§ EXTRACT PROVIDED:
========================================================================

£55k for Blackburn initiative tackling digital exclusion and e-waste

The Making Rooms project receives recognition and award from Time After Time fund, from Virgin Media O2 and Hubbub.

Based in the heart of Blackburn, The Making Rooms provides laboratories of small-scale digital manufacturing machinery – such as 3D printers and laser cutters – so that anyone can develop their own artwork, designs and products. The site, which opened in 2016, also offers meeting rooms, workshops and courses.

A sign saying The Making Rooms being manufactured at The Making Rooms

Photo courtesy of Blackburn with Darwen Borough Council

It has also pioneered the ‘Repair Space Blackburn’ project, which collects otherwise unwanted old laptops from local organisations. Community members and young people are then taught to repair and refurbish these devices, teaching them useful skills. This refurbished equipment is then donated to young people who otherwise lack access to such devices, so they can be trained in digital literacy.

That means the initiative tackles two major issues at once: the growing problem of e-waste from outmoded digital devices and the continuing ‘digital divide’, where those without access to devices and connectivity are increasingly cut off from modern life.

Now, this work has recognised by the Time After Time fund established by Virgin Media O2 and the environmental charity Hubbub specifically to support innovative approaches to digital inclusion that makes use of e-waste, surplus devices and the circular economy. Some 120 organisations entered the latest round of funding; The Making Rooms is one of eight to share in the total £500,000. The panel of judges included TV presenter and environmentalist George Clarke.

========================================================================

§ YOUR OBJECTIVE: Reproduce word for word the part of the article on The Making Rooms starting at "That means the" and ending at "environmentalist George Clarke.".

§ EXERCISE DATA:
========================================================================

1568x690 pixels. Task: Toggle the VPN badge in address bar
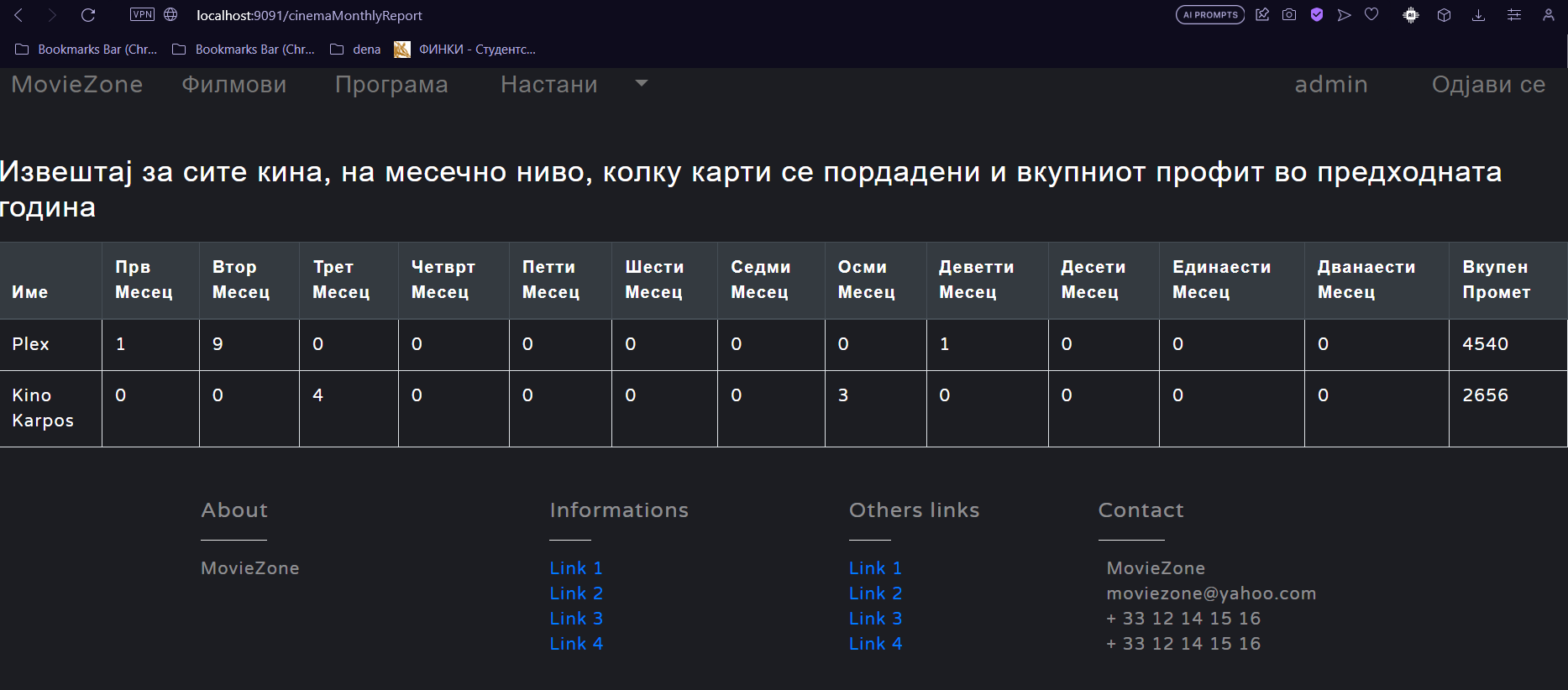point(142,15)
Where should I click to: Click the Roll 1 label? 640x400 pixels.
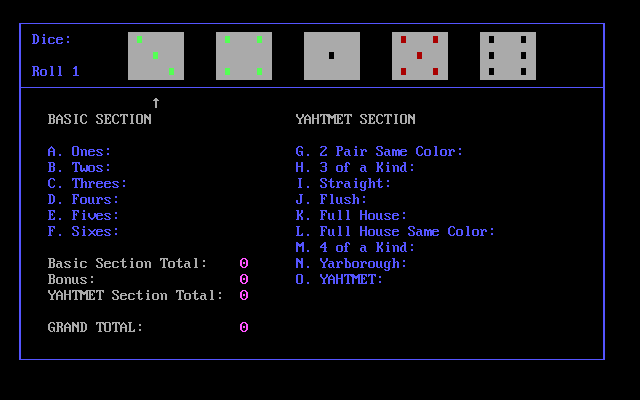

========================================================================

§ WRITTEN SOLUTION:
That means the initiative tackles two major issues at once: the growing problem of e-waste from outmoded digital devices and the continuing ‘digital divide’, where those without access to devices and connectivity are increasingly cut off from modern life.

Now, this work has recognised by the Time After Time fund established by Virgin Media O2 and the environmental charity Hubbub specifically to support innovative approaches to digital inclusion that makes use of e-waste, surplus devices and the circular economy. Some 120 organisations entered the latest round of funding; The Making Rooms is one of eight to share in the total £500,000. The panel of judges included TV presenter and environmentalist George Clarke.